Zutaten (für 3 Personen)
350 Gramm Hühnerbrust
1 Bund Lauch oder Frühlingszwiebeln
2 Möhren
300 ml trockenen Sherry
3 cm frischen Ingwer
1-2 Teelöffel Sambal Oelek
1 Teelöffel bis 2 Esslöffel gelbe Currypaste
2 Esslöffel Fischsauce/ Fischpaste ( z.B. aus dem Asia-Markt)
400 ml Kokosmilch
1 Dose Ananas

Zubereitung
Sie beginnen als Vorbereitung damit, die Hühnerbrust kleinzuschneiden, die Karotten zu schälen, die Frühlingszwiebeln in kleine Röllchen zu zerkleinern, die Ananas in kleine Stücke zu schneiden und den Ingwer feinzuhacken.
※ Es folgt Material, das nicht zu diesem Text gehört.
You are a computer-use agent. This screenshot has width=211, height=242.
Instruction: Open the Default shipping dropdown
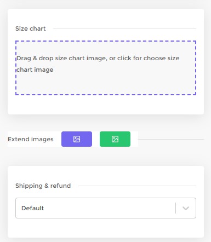point(106,208)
Das Fleisch in etwas Öl anbraten und mit dem Sherry ablöschen und erhitzt lassen, bis die Flüssigkeit verkocht ist. Jetzt Kokosmilch, Currypaste, Ingwer, Sambal Oelek und die Fischsauce (oder stattdessen etwas Salz) hinzufügen. Sie können jetzt abschmecken und je nach Geschmack mehr Kokosmilch, Currypaste oder Sambal Oelek zugeben. Das Ganze jetzt etwa fünf Minuten ohne Topfdeckel bei mittlerer Hitze kochen lassen. Anschließend geben Sie die Karotten dazu und lassen es weitere fünf Minuten köcheln. Am Ende den Lauch oder die Frühlingszwiebeln und die Ananas untermengen. Nach weiteren 2-3 Minuten können Sie das Gericht servieren.

Zusätzliche Tipps
Am Besten passt zu dem Hühnercurry als Beilage Basmati-Reis. Falls Sie das Gericht noch thailändischer mögen, verwenden Sie etwas frischen Koriander und kochen Sie einen Stängel Zitronengras mit, der vor dem Servieren wieder entfernt werden muss. Anstatt der Ananas oder auch zusätzlich können Dosenpfirsiche, Bananen oder Mangos verwendet werden.
Falls Ihnen das Gericht während des Kochens zu scharf gerät, können Sie es problemlos mit der Zugabe von weiterer Kokosmilch oder Gemüsebrühe neutralisieren und abmildern.